## Data to use
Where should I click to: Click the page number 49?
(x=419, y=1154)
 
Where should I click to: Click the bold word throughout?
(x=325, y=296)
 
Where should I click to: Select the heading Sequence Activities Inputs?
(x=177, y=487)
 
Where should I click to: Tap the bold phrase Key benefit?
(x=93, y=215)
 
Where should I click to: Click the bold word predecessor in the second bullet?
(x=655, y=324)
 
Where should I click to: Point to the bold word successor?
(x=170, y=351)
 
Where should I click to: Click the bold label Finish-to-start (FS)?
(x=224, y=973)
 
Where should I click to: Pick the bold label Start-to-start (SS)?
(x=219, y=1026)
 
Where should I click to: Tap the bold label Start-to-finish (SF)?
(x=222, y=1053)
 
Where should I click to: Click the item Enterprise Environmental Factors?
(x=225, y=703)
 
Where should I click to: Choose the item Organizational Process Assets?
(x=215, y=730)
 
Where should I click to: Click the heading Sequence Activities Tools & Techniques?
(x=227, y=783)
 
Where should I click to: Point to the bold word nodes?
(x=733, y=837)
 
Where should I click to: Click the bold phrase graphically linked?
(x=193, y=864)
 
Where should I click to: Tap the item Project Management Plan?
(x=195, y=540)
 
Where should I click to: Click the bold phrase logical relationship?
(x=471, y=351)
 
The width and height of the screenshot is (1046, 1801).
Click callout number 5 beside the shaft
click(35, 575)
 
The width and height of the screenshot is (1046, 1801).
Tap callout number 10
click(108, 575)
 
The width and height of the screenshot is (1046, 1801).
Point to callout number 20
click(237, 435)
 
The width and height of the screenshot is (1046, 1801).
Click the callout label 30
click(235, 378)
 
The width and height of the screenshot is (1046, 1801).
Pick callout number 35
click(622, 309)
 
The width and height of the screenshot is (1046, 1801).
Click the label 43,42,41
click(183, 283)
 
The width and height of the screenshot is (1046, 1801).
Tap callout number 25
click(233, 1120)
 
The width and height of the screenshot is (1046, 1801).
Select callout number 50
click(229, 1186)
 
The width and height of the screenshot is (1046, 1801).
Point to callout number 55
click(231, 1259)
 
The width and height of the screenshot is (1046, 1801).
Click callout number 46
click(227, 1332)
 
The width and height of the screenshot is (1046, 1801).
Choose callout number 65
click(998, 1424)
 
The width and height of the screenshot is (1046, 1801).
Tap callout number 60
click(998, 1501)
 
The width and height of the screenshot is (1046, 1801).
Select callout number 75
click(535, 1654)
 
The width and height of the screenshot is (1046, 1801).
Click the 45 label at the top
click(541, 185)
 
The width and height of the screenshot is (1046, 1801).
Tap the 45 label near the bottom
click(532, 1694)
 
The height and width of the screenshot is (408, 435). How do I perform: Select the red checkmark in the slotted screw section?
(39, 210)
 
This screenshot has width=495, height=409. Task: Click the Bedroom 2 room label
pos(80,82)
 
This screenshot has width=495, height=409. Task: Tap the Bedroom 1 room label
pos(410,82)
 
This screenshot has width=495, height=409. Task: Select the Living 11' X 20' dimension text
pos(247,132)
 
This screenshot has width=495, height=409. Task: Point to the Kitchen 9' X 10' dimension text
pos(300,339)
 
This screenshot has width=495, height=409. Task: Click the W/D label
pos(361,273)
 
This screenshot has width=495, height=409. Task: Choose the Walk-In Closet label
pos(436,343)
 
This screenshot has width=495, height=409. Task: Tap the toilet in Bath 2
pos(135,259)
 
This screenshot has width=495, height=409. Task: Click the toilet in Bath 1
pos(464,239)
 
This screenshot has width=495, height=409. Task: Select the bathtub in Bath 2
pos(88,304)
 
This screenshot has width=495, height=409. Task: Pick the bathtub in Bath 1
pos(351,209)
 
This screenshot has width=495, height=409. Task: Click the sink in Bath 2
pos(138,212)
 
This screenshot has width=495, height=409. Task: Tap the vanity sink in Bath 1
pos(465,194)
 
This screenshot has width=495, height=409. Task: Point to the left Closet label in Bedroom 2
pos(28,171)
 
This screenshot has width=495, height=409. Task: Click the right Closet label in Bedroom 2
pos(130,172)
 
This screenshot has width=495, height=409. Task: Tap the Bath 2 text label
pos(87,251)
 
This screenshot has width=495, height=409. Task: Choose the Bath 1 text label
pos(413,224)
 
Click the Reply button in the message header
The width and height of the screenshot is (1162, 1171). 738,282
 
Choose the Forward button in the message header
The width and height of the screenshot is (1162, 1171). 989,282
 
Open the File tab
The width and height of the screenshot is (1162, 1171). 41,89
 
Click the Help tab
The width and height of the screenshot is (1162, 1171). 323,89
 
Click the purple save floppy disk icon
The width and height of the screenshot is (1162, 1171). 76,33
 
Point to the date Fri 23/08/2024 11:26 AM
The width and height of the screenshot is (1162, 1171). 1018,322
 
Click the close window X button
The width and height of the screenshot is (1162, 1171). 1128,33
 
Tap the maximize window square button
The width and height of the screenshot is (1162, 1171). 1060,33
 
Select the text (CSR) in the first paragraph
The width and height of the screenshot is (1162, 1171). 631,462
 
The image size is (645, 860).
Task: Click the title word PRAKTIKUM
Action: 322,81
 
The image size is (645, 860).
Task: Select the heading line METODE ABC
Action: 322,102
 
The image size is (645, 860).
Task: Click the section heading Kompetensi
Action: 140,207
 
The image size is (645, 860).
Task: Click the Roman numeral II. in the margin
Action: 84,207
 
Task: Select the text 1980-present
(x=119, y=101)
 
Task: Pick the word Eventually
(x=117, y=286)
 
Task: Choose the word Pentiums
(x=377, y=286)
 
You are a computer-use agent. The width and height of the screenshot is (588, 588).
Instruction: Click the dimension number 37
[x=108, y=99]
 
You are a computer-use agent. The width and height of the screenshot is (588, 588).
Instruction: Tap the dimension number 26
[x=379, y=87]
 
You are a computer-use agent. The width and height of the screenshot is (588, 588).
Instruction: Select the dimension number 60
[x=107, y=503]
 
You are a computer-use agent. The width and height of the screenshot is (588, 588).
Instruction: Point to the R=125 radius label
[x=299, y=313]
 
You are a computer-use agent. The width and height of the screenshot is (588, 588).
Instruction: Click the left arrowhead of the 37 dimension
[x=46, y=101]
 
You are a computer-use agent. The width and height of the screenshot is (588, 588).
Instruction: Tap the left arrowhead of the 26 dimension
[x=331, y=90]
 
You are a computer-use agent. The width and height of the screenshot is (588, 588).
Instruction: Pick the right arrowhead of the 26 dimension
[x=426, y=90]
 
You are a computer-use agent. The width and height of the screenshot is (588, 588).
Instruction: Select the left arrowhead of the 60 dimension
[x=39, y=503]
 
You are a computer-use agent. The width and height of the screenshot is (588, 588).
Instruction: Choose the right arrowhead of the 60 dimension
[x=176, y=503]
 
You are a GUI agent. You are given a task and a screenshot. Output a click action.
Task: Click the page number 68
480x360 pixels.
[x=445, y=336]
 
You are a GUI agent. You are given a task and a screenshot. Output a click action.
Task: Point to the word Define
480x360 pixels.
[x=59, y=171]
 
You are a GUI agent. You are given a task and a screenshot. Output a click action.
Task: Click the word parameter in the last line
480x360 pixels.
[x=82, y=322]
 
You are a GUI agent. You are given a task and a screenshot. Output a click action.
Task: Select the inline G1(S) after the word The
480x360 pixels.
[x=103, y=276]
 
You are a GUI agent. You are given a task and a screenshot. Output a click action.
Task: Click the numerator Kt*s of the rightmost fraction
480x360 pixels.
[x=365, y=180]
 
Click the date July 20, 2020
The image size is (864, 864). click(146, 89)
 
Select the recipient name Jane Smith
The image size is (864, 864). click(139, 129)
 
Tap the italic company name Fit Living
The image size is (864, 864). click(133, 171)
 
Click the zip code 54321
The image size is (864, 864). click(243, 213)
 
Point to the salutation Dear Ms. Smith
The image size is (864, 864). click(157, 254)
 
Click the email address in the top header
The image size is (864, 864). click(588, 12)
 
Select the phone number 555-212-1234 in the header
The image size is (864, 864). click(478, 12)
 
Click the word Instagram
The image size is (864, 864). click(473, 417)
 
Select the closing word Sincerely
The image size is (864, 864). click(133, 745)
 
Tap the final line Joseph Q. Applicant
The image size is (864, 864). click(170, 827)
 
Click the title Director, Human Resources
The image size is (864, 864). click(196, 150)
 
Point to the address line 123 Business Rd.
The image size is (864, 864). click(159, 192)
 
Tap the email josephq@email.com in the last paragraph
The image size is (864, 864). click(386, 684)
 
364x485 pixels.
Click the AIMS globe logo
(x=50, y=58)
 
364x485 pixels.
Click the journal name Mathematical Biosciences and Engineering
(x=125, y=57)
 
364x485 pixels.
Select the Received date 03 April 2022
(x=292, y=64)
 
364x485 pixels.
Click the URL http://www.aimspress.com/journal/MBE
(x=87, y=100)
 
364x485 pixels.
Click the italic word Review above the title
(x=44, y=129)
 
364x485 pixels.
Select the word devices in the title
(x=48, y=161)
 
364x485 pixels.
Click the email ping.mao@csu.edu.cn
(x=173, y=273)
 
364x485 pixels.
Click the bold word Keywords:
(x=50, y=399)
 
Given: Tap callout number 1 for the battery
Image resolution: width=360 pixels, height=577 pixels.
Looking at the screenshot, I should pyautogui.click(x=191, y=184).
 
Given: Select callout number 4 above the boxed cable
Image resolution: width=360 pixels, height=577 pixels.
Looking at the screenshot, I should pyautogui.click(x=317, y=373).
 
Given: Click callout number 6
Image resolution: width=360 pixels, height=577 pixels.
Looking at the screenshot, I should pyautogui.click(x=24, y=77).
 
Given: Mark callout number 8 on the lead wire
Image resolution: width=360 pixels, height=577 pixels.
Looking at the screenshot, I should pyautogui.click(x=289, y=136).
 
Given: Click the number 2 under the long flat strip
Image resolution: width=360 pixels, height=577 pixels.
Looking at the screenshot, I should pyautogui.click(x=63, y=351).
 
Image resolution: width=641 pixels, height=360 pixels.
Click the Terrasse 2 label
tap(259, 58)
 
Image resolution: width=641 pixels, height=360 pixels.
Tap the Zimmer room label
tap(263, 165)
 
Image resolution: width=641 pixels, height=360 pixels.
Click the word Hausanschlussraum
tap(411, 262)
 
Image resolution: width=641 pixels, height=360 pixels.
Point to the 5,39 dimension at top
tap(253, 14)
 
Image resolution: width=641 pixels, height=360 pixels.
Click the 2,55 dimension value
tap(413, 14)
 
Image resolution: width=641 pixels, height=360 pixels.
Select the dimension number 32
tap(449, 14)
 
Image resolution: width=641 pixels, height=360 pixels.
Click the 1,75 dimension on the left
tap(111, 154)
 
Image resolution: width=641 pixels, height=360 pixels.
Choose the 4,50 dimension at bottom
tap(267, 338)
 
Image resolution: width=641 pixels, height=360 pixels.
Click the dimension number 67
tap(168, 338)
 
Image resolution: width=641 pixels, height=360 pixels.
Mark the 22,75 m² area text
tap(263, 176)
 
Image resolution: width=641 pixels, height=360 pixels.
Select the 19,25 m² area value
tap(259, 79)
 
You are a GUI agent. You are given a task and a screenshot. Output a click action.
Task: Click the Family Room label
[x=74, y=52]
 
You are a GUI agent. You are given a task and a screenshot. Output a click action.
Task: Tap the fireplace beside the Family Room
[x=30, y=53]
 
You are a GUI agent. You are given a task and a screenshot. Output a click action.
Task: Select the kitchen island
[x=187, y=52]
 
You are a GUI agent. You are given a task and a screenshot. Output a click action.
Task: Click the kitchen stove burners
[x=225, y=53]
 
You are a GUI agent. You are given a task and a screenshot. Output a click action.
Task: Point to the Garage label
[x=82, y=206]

## Task brief
Starting at the first line of the entries above and ending after the line that contains "click(35, 575)", render those lines as a Markdown table with the columns Row and Text. Number each line in Row and leave out the blank ones.

## Solved problem
| Row | Text |
|---|---|
| 1 | Where should I click to: Click the page number 49? |
| 2 | (x=419, y=1154) |
| 3 | Where should I click to: Click the bold word throughout? |
| 4 | (x=325, y=296) |
| 5 | Where should I click to: Select the heading Sequence Activities Inputs? |
| 6 | (x=177, y=487) |
| 7 | Where should I click to: Tap the bold phrase Key benefit? |
| 8 | (x=93, y=215) |
| 9 | Where should I click to: Click the bold word predecessor in the second bullet? |
| 10 | (x=655, y=324) |
| 11 | Where should I click to: Point to the bold word successor? |
| 12 | (x=170, y=351) |
| 13 | Where should I click to: Click the bold label Finish-to-start (FS)? |
| 14 | (x=224, y=973) |
| 15 | Where should I click to: Pick the bold label Start-to-start (SS)? |
| 16 | (x=219, y=1026) |
| 17 | Where should I click to: Tap the bold label Start-to-finish (SF)? |
| 18 | (x=222, y=1053) |
| 19 | Where should I click to: Click the item Enterprise Environmental Factors? |
| 20 | (x=225, y=703) |
| 21 | Where should I click to: Choose the item Organizational Process Assets? |
| 22 | (x=215, y=730) |
| 23 | Where should I click to: Click the heading Sequence Activities Tools & Techniques? |
| 24 | (x=227, y=783) |
| 25 | Where should I click to: Point to the bold word nodes? |
| 26 | (x=733, y=837) |
| 27 | Where should I click to: Click the bold phrase graphically linked? |
| 28 | (x=193, y=864) |
| 29 | Where should I click to: Tap the item Project Management Plan? |
| 30 | (x=195, y=540) |
| 31 | Where should I click to: Click the bold phrase logical relationship? |
| 32 | (x=471, y=351) |
| 33 | The width and height of the screenshot is (1046, 1801). |
| 34 | Click callout number 5 beside the shaft |
| 35 | click(35, 575) |